__YOUR ASSIGNMENT__
Search the entries for the word "will" and report each line that has it.

__AVAILABLE DATA__
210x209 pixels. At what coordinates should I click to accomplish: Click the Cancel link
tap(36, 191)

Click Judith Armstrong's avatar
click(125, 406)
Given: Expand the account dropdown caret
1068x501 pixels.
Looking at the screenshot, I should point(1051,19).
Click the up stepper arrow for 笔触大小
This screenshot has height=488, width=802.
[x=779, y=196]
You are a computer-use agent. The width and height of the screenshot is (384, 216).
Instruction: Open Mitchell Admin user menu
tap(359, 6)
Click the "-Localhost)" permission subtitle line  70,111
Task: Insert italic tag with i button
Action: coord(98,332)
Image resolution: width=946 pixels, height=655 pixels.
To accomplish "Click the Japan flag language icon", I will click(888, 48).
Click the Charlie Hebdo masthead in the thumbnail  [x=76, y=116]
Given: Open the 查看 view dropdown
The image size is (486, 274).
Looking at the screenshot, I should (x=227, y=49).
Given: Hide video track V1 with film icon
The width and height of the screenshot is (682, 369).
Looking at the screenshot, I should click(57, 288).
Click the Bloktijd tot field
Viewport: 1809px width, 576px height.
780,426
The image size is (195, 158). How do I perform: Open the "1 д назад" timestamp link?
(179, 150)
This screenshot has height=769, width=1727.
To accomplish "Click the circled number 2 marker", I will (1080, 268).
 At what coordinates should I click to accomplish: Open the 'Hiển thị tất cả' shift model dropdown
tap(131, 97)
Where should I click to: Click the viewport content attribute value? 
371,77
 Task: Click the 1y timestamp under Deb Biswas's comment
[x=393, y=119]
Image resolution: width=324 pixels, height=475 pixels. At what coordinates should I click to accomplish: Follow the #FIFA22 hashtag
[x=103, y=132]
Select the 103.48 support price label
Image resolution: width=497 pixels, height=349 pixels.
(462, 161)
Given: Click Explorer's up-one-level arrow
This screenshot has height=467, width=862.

__ANSWER TO THE EXERCISE__
To accomplish "Click the Japan flag language icon", I will click(888, 48).
To accomplish "Click the circled number 2 marker", I will (1080, 268).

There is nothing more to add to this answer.